Exercises to help you get creative
“The Creator created us as creators. Most people are afraid of their creativity, because it is a profound opening of the heart and mind. We do not do creativity. It does us. It is a deep surrender that adds art, healing, beauty, and bonding to the world. Creativity is one of life’s gifts that makes us profusely happy.” – Chuck Spezzano – Psychologist
Here are some art exercises to get you in the creative flow…
Draw or paint your emotion
Use colour and paints to explore how you are feeling. Do a 5 minute word association of all the feelings/emotion words you can think of (anger, love, jealousy, fear, joy). Now choose one word to explore using art and colour. Set a time-limit of 10/15 minutes to explore this emotion through spontaneous art. Don’t think, just do what comes naturally and to mind.
Make a stress painting. Choose colours that represent your stress and jab, scribble and paint your problems away. Get as abstract and as crazy as you want.
Put together a journal. Journals don’t have to just be based around words. You can make an art journal as well, that lets you visually express your emotions
Use line art. Line is one of the simplest and most basic aspects of art, but it can also contain a lot of emotion. Use simple line art to demonstrate visually how you’re feeling.
Paint inside a heart. Using a heart as a pattern, fill in different parts of the heart with the emotions you’re feeling right now
Paint to music. Letting your creativity flow in response to music is a great way to let out feelings and just relax
Make a scribble drawing. With this activity, you’ll turn a simple scribble into something beautiful, using line, colour and your creativity.
Finger paint. Finger painting isn’t just fun for kids– adults can enjoy it as well. Get your hands messy and really have fun spreading paint around
Draw in the dark. Not being able to judge what you’re drawing or having to worry about whether or not it’s “right” can be very liberating.
Paint or draw a picture using the opposite hand, to the hand you usually write with.
Draw something HUGE. Then something very small. Getting your body involved and moving around can help release stress as you’re drawing.

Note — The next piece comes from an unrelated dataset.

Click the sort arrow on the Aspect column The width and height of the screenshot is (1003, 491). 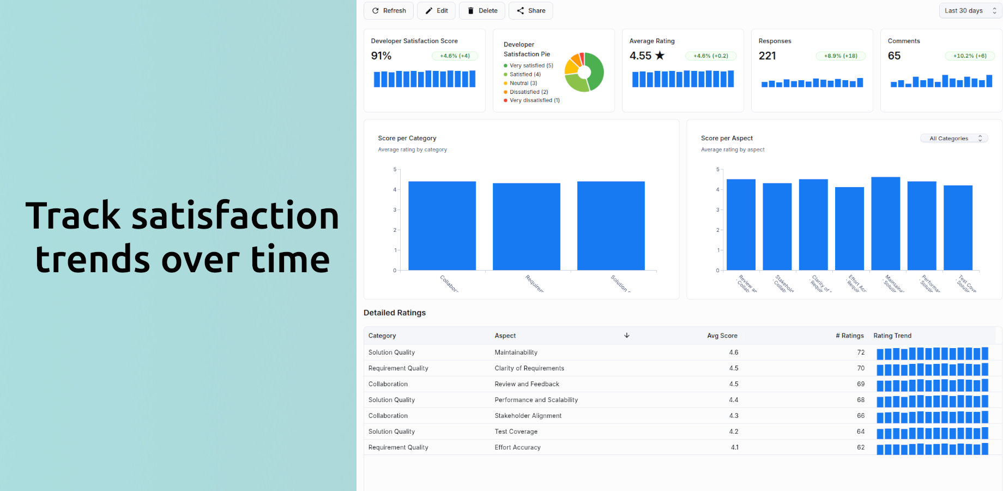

Take a sketch book outside and sit in the local park or garden and draw what you see. Draw whatever takes your fancy. The autumn leaves falling from the trees and glittering in the sun, the drops of dew on the delicate rose petals or the neighbour’s cat sunbathing on the dustbins! There is beauty everywhere, even, in fact more so in the ordinary, we just get complacent and fail to see the wonder of life in front of our noses.